Four major health IT vendors and 13 provider sites are looking to enroll a total of 1,300 participants.


A pilot leveraging HL7’s emerging Fast Healthcare Interoperability Resources (FHIR) standard and OAuth 2.0 security profiles to enable patients to access their electronic health record data and share it with researchers will get underway later this month.

Four major EHR vendors—Allscripts, Cerner, eClinicalWorks and Epic—have put the technology into production and made it available at 13 healthcare provider sites across the country for use by a total of 1,300 patients as part of the pilot.

Putting patients at the center of deciding when and how EHR data should flow is the goal of the Sync for Science (S4S) pilot, coordinated by Harvard Medical School’s Department of Biomedical Informatics, the National Institutes of Health and the Office of the National Coordinator for HIT.

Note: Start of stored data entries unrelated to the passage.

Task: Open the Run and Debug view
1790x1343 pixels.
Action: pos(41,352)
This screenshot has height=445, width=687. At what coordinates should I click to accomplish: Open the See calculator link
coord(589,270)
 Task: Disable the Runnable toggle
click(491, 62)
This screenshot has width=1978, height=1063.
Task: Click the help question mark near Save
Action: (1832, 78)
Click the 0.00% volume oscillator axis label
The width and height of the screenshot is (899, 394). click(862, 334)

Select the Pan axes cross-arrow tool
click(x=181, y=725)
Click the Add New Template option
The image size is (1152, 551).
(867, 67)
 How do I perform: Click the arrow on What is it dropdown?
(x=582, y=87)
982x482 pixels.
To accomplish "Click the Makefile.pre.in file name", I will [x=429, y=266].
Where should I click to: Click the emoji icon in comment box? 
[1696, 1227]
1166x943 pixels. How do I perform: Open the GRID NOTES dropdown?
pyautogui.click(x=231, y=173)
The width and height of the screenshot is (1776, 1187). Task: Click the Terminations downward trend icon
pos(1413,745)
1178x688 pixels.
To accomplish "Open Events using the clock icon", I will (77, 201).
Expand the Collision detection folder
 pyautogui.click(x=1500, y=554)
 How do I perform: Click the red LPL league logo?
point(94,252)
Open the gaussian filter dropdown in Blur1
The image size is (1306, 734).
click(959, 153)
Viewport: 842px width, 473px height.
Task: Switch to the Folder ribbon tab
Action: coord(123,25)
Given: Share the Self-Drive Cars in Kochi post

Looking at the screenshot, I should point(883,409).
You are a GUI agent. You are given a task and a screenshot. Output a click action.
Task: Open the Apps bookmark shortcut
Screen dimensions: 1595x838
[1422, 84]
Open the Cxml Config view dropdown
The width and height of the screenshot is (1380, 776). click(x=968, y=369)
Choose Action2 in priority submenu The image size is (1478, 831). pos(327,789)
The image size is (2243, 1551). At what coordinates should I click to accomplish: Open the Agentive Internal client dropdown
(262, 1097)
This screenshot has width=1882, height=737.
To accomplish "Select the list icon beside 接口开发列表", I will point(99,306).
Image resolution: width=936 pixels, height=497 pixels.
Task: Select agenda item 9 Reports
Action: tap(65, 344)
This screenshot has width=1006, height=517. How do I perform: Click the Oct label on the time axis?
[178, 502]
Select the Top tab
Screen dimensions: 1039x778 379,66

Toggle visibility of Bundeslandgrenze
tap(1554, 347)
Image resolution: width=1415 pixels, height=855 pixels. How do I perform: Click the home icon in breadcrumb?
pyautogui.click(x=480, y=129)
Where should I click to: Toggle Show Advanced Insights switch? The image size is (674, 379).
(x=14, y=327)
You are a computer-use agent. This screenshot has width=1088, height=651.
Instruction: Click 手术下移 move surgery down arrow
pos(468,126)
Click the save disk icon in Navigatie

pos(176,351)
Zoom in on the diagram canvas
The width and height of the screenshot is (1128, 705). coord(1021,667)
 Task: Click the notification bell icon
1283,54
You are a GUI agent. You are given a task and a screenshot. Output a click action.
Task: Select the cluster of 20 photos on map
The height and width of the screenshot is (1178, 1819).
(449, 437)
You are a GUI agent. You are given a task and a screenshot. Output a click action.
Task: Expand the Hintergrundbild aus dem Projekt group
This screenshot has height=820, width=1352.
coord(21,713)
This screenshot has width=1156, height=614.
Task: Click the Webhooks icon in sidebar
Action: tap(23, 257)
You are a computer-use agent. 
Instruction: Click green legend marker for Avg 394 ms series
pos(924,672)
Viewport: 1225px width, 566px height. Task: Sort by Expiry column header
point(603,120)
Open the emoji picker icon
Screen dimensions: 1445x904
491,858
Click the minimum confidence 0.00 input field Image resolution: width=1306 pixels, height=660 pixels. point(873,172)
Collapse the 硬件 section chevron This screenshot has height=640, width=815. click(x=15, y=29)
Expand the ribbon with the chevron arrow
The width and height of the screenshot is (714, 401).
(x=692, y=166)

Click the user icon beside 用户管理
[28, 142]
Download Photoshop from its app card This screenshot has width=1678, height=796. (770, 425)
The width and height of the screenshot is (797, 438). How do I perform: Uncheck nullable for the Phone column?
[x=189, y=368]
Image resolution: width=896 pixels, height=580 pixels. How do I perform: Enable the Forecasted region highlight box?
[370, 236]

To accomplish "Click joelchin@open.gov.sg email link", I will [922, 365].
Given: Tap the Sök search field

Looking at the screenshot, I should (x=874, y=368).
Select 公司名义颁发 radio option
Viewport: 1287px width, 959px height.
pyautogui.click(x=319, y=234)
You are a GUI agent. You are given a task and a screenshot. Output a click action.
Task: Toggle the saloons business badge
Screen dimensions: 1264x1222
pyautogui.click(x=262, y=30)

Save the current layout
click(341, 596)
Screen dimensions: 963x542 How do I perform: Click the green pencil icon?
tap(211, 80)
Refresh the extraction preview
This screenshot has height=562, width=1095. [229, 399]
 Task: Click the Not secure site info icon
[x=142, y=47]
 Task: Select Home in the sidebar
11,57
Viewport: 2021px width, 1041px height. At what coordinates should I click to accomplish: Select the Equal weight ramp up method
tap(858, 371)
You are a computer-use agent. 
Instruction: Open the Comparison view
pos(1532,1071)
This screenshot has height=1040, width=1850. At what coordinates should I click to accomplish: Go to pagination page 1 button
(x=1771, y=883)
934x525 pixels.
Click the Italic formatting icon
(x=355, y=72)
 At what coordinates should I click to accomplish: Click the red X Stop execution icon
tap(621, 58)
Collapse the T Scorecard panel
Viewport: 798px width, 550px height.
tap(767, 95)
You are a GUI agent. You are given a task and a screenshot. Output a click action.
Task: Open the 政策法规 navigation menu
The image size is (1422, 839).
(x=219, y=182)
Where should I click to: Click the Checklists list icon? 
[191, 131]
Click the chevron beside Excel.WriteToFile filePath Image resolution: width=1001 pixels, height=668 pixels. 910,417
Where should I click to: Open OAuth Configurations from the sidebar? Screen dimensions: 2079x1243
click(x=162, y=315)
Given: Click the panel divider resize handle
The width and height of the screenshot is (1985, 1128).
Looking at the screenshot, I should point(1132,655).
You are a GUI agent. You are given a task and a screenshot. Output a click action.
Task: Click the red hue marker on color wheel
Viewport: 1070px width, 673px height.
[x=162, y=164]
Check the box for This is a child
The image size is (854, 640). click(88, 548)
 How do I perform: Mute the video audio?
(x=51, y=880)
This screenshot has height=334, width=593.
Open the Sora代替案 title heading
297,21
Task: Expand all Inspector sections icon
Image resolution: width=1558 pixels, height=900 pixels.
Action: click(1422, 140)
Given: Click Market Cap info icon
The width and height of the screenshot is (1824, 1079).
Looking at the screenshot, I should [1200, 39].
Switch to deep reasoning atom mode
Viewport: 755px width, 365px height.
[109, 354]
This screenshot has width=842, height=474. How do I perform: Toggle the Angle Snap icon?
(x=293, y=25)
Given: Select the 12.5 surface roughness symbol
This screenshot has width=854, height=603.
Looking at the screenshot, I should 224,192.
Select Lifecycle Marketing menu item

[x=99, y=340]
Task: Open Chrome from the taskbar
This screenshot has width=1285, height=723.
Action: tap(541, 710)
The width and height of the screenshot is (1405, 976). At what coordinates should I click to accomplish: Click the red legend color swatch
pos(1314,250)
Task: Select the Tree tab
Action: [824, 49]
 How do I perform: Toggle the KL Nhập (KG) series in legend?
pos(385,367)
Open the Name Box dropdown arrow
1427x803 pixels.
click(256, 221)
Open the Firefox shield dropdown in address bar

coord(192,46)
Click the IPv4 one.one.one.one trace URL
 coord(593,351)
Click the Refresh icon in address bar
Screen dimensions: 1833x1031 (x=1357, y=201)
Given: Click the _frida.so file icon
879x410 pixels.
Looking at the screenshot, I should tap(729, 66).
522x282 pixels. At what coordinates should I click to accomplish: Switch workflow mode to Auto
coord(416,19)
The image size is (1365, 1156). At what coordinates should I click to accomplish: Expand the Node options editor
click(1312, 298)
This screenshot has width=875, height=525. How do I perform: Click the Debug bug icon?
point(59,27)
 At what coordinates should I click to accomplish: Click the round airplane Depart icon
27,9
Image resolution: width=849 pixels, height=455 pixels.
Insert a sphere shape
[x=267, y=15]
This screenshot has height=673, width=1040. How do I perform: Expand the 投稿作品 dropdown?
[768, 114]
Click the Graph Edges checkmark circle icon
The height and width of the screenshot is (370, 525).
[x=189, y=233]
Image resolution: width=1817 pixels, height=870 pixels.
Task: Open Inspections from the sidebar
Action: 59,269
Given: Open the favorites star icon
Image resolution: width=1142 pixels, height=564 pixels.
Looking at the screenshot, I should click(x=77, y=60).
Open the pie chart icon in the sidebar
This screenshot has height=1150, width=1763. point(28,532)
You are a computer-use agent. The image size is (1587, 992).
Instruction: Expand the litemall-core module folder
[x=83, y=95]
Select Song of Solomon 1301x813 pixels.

S4S is meant to provide a streamlined user experience for donating data from any EHR system by leveraging two open standards: FHIR to represent clinical data and OAuth 2.0 for authorization. Each of the four vendors supporting these standards has a place in their respective patient portals where patients can sign in and make the decision to either share data or revoke sharing.

“With the click of a button, you can share your health data with a research app of your choice or with a research study that you want to support,” said Josh Mandel, MD, health IT ecosystem lead at Verily, during an education session on Thursday at the HIMSS18 conference in Las Vegas. “What we really want is an electronic workflow that helps patients opt in to this kind of data sharing in a very explicit way and in a low friction way.”

Also See: Apps to enable patients to access their EHRs, share with researchers

S4S is supporting the NIH Precision Medicine Initiative’s All of Us research program, whose goal is to recruit one million or more Americans to participate in a national cohort and contribute their health information including EHR data. However, S4S is creating a patient-mediated digital workflow that will potentially benefit other research programs and broader data sharing use cases, contends Mandel.

“The big picture in this pilot is we’re working with the All of Us research program—they’ve got a consumer app that they’ve built,” he said.

According to Mandel, his team hopes to learn from the S4S pilot “how easily consumers get through this workflow and if there’s any places they get stuck either for technical reasons or for social reasons.”

Mandel, who has been working on the project with a team at Harvard Medical School since 2016, noted that the initial focus of S4S is on ONC’s Common Clinical Data Set which includes a list of elements such as demographics, immunizations, lab results, medications, problem lists, and vital signs. He added that future phases of S4S will offer methods for sharing other data types, including financial and imaging data.